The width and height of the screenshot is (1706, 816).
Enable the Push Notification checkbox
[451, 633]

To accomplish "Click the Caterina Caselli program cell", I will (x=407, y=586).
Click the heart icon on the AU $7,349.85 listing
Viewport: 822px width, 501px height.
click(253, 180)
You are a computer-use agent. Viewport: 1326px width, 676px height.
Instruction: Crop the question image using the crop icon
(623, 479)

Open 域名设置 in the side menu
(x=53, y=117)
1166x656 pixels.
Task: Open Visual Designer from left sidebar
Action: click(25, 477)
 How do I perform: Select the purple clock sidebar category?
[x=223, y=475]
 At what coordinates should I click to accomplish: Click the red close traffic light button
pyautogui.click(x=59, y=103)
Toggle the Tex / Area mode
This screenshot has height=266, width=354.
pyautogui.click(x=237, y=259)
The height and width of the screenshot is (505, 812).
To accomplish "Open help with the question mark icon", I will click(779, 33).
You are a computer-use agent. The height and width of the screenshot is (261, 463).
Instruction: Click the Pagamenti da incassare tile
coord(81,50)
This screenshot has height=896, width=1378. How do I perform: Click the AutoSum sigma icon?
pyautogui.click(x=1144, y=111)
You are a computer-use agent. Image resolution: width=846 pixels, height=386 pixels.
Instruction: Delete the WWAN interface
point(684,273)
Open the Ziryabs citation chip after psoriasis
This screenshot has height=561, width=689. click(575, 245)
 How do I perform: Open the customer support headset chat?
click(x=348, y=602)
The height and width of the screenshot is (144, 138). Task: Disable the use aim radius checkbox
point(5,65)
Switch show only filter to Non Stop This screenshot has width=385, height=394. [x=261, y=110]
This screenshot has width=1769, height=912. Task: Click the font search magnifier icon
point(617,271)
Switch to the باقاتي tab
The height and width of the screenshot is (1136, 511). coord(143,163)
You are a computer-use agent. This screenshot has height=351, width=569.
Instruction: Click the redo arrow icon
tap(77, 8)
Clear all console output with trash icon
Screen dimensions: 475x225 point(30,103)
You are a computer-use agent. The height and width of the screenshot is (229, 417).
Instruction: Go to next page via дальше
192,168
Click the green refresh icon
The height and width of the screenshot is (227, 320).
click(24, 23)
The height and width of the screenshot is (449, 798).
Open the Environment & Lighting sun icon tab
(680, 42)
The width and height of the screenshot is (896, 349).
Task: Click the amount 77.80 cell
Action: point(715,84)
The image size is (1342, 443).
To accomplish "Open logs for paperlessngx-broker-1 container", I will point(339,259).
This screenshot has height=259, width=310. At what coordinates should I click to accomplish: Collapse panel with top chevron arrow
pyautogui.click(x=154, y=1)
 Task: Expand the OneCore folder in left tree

* **What is being asked**
Render every line above as a Markdown table whose Row column numbers them in order and whose Line column holds each one, skipping blank lines.

* **Output for this task**
| Row | Line |
|---|---|
| 1 | The width and height of the screenshot is (1706, 816). |
| 2 | Enable the Push Notification checkbox |
| 3 | [451, 633] |
| 4 | To accomplish "Click the Caterina Caselli program cell", I will (x=407, y=586). |
| 5 | Click the heart icon on the AU $7,349.85 listing |
| 6 | Viewport: 822px width, 501px height. |
| 7 | click(253, 180) |
| 8 | You are a computer-use agent. Viewport: 1326px width, 676px height. |
| 9 | Instruction: Crop the question image using the crop icon |
| 10 | (623, 479) |
| 11 | Open 域名设置 in the side menu |
| 12 | (x=53, y=117) |
| 13 | 1166x656 pixels. |
| 14 | Task: Open Visual Designer from left sidebar |
| 15 | Action: click(25, 477) |
| 16 |  How do I perform: Select the purple clock sidebar category? |
| 17 | [x=223, y=475] |
| 18 |  At what coordinates should I click to accomplish: Click the red close traffic light button |
| 19 | pyautogui.click(x=59, y=103) |
| 20 | Toggle the Tex / Area mode |
| 21 | This screenshot has height=266, width=354. |
| 22 | pyautogui.click(x=237, y=259) |
| 23 | The height and width of the screenshot is (505, 812). |
| 24 | To accomplish "Open help with the question mark icon", I will click(779, 33). |
| 25 | You are a computer-use agent. The height and width of the screenshot is (261, 463). |
| 26 | Instruction: Click the Pagamenti da incassare tile |
| 27 | coord(81,50) |
| 28 | This screenshot has height=896, width=1378. How do I perform: Click the AutoSum sigma icon? |
| 29 | pyautogui.click(x=1144, y=111) |
| 30 | You are a computer-use agent. Image resolution: width=846 pixels, height=386 pixels. |
| 31 | Instruction: Delete the WWAN interface |
| 32 | point(684,273) |
| 33 | Open the Ziryabs citation chip after psoriasis |
| 34 | This screenshot has height=561, width=689. click(575, 245) |
| 35 |  How do I perform: Open the customer support headset chat? |
| 36 | click(x=348, y=602) |
| 37 | The height and width of the screenshot is (144, 138). Task: Disable the use aim radius checkbox |
| 38 | point(5,65) |
| 39 | Switch show only filter to Non Stop This screenshot has width=385, height=394. [x=261, y=110] |
| 40 | This screenshot has width=1769, height=912. Task: Click the font search magnifier icon |
| 41 | point(617,271) |
| 42 | Switch to the باقاتي tab |
| 43 | The height and width of the screenshot is (1136, 511). coord(143,163) |
| 44 | You are a computer-use agent. This screenshot has height=351, width=569. |
| 45 | Instruction: Click the redo arrow icon |
| 46 | tap(77, 8) |
| 47 | Clear all console output with trash icon |
| 48 | Screen dimensions: 475x225 point(30,103) |
| 49 | You are a computer-use agent. The height and width of the screenshot is (229, 417). |
| 50 | Instruction: Go to next page via дальше |
| 51 | 192,168 |
| 52 | Click the green refresh icon |
| 53 | The height and width of the screenshot is (227, 320). |
| 54 | click(24, 23) |
| 55 | The height and width of the screenshot is (449, 798). |
| 56 | Open the Environment & Lighting sun icon tab |
| 57 | (680, 42) |
| 58 | The width and height of the screenshot is (896, 349). |
| 59 | Task: Click the amount 77.80 cell |
| 60 | Action: point(715,84) |
| 61 | The image size is (1342, 443). |
| 62 | To accomplish "Open logs for paperlessngx-broker-1 container", I will point(339,259). |
| 63 | This screenshot has height=259, width=310. At what coordinates should I click to accomplish: Collapse panel with top chevron arrow |
| 64 | pyautogui.click(x=154, y=1) |
| 65 |  Task: Expand the OneCore folder in left tree |